Seven-year-old was like any other active little girl until she started complaining of pain in her legs one morning last December. Her mum, Sarah thought it was just growing pains at first but during the course of just a few hours, Cari’s condition rapidly deteriorated. By the time they reached to local A and E department at around midday, Cari was unable to move.
Test at the hospital confirmed that Cari had no reflexes and she was admitted for an MRI scan on her brain. Sarah says: “I was so scared I didn’t know what do to with myself. At first I wondered whether it was MS and then I spent the whole time she was in the MRI panicking that it was cancer. I think not having any idea what was going on was one of the worst parts.”
Thankfully the MRI showed that Cari’s brain was fine but a lumbar puncture the following day found fluid on her spine. Cari was transferred as an emergency case to the Noah’s Ark Children’s Hospital for Wales where a further MRI confirmed a diagnosis of Guillain Barre Syndrome, a rare and serious immune system disorder which causes white blood cells to attack healthy nerves. Cari was put on a drip that thankfully stopped any further damage.
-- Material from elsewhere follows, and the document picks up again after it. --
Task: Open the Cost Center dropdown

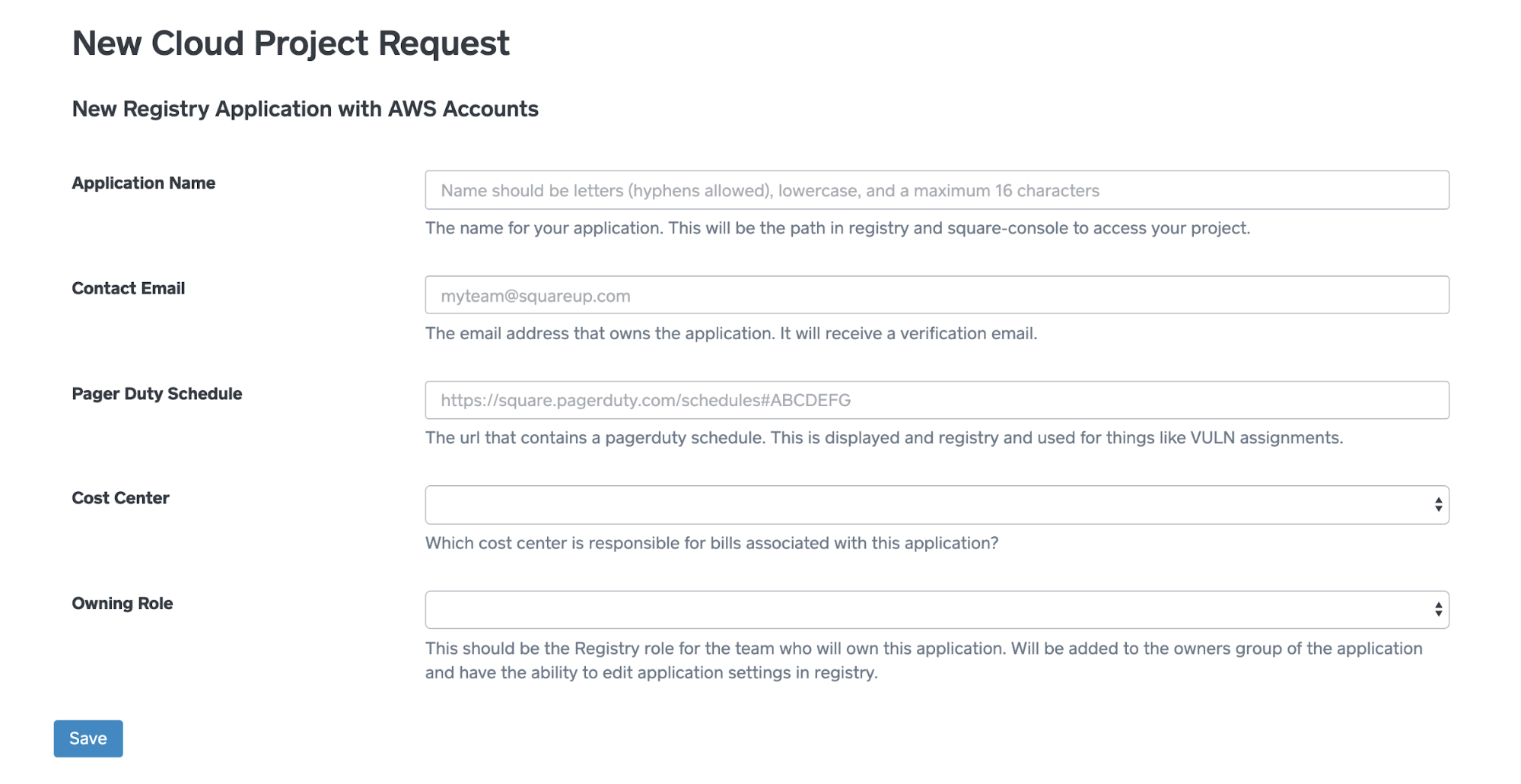Action: tap(937, 505)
But Cari’s mobility had been badly effected and she faced a long period of recovery to regain her strength and independence.
Sarah says: “We were allowed to go home for a few days over Christmas but Cari needed a wheelchair all the time and I had to do everything for her. We came back to Noah’s Ark a few days later and she started an intensive 12 week rehabilitation programme almost straight away. Being away from her siblings and pets was really hard for Cari, especially due to the Covid restrictions. She really struggled at times but the physio team did everything to find ways to keep her motivated.”
During her rehabilitation, Cari used cycling equipment funded by the Noah’s Ark Charity through Dare to Dream Trust Wales. The equipment helped to strengthen Cari’s legs, which had been severely weakened as a result of her illness. The physiotherapy team combined the use of equipment with play and Cari’s interests to keep her motivated and on track.
Paediatric physiotherapist, Natalie Gragasin, says: “Cari had quite a long road ahead of her and we could see the impact it was all having on her. So we used her natural desire to be challenged to build sessions around competitions that ultimately culminated in a Noah’s Ark Olympics which of course, included a cycling race.”
“The bike allows us to record the child’s muscle activity and to see which areas need work. They have an active assisted mode which allows us to tailor it to what the child can do, and this can be adjusted as they get stronger. As they are portable, Cari would use one in her room in the evenings and we’d give her little challenges like completing the distance from her home to her school.”
Thanks to everyone’s hard work and perseverance, Cari was strong enough to go home in early March. Most importantly though, she was able to walk out of hospital independently on her own two feet.
Sarah, Cari’s mum, says: “Cari is now back in school full time and loves being with her friends. She tries her best in PE lessons but if she finds anything difficult to do she will adapt it to what she can do, just like the physios taught her.
“We’d like to say the biggest of thank yous to the consultants, the physio team and the staff on Island ward. Everyone always had a smile on their faces and made sure that both Cari and I had everything we needed.”